• WHAT YOU HAVE TO DO:
Retype the regulator's notes on Mr Dwane's fitness word for word, starting with "Mr Dwane was" and going on through "will be effective.".

• PASSAGE TO READ:
::::::
The Authority notes a number of issues in this regard:
42.
FIT 2.1(3) (13) provides that, in considering an individual’s honesty, integrity and
reputation, the Authority may have regard to “whether, in the past, the person
has been candid and truthful in all their dealings with any regulatory body and
whether the person demonstrates a readiness and willingness to comply with the
requirements and standards of the regulatory system and with other legal,
regulatory and professional requirements and standards.”
43.
Mr Dwane was a controller of MDCSL when it had its regulatory permissions
revoked as a result of a failure to submit its Return to the Authority. This failure
represented a failure to comply with the standards of the regulatory system and
persisted for a significant period of time and occurred despite repeated
communications by the Authority to MDCSL.
44.
In addition, MDCSL continues to fail to comply with financial and company
reporting requirements - its annual accounts and confirmation statement are
significantly overdue. These failings raise further concerns as to Mr Dwane’s
readiness and willingness to ensure that his business complies with applicable
legal requirements and standards. They also raise concerns as to whether Mr
Dwane’s current and proposed arrangements for compliance with reporting
requirements are and will be effective.
45.
Mr Dwane had previously stated to the Authority he would change the name and
registered address of MDCSL to avoid confusion between MDCSL and his sole
trader business. However, the Authority notes that Companies House records
indicate that Mr Dwane has since renamed his company for a second time back to
MDCSL. As a result, the Application remains marked as incomplete. This raises
concerns as to whether Mr Dwane understands the regulatory requirements which
apply to him. In addition, given that Mr Dwane did not inform the Authority he
had re-registered the company as MDCSL, whether he will be open and
cooperative in his dealings with the Authority.
46.
As a result, the Authority considers that there is a material risk of confusion to
consumers because of the similarities between MDCSL and Mr Dwane’s proposed
business. Consumers searching the FCA Register for Mr Dwane may identify
MDCSL (Mick Dwane Care Sales Limited) or vice versa. This risk is significantly
increased by the fact that both entities use the same trading name. It may be
unclear to consumers that they may be dealing with an unauthorised firm and
therefore unable to make a complaint to the Financial Ombudsman Service.
47.
Mr Dwane’s statement that he wishes to keep MDCSL operational to make use of
its company bank account also raises concerns that MDCSL may continue to play
a role in Mr Dwane’s ongoing business. The Authority considers that this may
result in lack of clarity for consumers (or other regulated entities) as to whether
they are dealing with an appropriately authorised firm or one which has had its
permissions revoked. This is significant given that if consumers deal with a firm
that has had its permission revoked (and is therefore not regulated) then they are
unable to make a complaint to Financial Ombudsman Service.
48.
Having regard to all the circumstances, the Authority therefore considers that
Mr Dwane is not a fit and proper person to carry out the regulated activities
applied for. As a result, the Authority cannot be satisfied that Mr Dwane satisfies
or will continue to satisfy the Suitability Threshold Condition.
::::::
• SUPPLIED MATERIAL:
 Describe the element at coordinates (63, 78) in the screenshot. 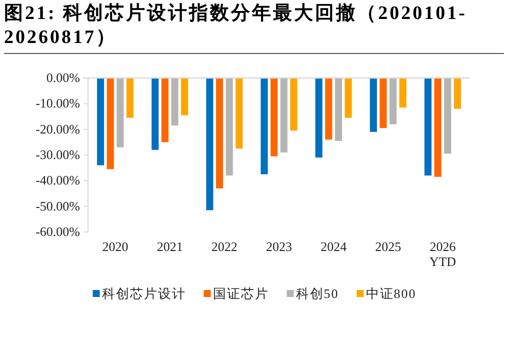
::::::
• YOUR RESPONSE:
Mr Dwane was a controller of MDCSL when it had its regulatory permissions
revoked as a result of a failure to submit its Return to the Authority. This failure
represented a failure to comply with the standards of the regulatory system and
persisted for a significant period of time and occurred despite repeated
communications by the Authority to MDCSL.
44.
In addition, MDCSL continues to fail to comply with financial and company
reporting requirements - its annual accounts and confirmation statement are
significantly overdue. These failings raise further concerns as to Mr Dwane’s
readiness and willingness to ensure that his business complies with applicable
legal requirements and standards. They also raise concerns as to whether Mr
Dwane’s current and proposed arrangements for compliance with reporting
requirements are and will be effective.